WHAT THE EXERCISE ASKS — Rewrite the listing from the line with "740x1316 pixels. At" up to and including the line with "coord(490,245)", keeping every line and adding 22 to each coordinate number in the answers.

RECORDS PROVIDED —
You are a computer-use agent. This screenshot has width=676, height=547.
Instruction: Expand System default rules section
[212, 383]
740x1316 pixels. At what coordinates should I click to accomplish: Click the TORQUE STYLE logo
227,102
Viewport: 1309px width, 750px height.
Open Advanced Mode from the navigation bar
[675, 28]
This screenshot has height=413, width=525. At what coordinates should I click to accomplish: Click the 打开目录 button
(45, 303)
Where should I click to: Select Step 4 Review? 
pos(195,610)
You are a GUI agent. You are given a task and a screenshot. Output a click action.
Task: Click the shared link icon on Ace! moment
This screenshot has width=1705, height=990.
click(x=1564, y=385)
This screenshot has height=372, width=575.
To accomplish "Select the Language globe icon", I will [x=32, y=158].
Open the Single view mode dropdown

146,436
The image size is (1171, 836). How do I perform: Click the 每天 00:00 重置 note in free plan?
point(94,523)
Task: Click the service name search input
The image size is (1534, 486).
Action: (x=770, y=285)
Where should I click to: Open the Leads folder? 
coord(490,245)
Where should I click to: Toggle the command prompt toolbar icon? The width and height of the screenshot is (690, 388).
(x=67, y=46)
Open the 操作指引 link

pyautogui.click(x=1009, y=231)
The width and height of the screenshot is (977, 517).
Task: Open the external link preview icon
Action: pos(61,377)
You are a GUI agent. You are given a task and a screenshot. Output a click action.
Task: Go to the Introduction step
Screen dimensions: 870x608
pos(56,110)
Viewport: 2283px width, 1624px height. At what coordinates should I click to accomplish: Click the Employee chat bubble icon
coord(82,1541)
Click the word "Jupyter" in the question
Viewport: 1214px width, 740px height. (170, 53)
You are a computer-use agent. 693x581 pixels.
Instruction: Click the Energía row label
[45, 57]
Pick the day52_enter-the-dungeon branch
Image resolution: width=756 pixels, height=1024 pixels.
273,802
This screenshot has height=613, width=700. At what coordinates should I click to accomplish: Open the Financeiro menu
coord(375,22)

SOLUTION TO THIS TASK —
740x1316 pixels. At what coordinates should I click to accomplish: Click the TORQUE STYLE logo
249,124
Viewport: 1309px width, 750px height.
Open Advanced Mode from the navigation bar
[697, 50]
This screenshot has height=413, width=525. At what coordinates should I click to accomplish: Click the 打开目录 button
(67, 325)
Where should I click to: Select Step 4 Review? 
pos(217,632)
You are a GUI agent. You are given a task and a screenshot. Output a click action.
Task: Click the shared link icon on Ace! moment
This screenshot has width=1705, height=990.
click(x=1586, y=407)
This screenshot has height=372, width=575.
To accomplish "Select the Language globe icon", I will [x=54, y=180].
Open the Single view mode dropdown

168,458
The image size is (1171, 836). How do I perform: Click the 每天 00:00 重置 note in free plan?
point(116,545)
Task: Click the service name search input
The image size is (1534, 486).
Action: (x=792, y=307)
Where should I click to: Open the Leads folder? 
coord(512,267)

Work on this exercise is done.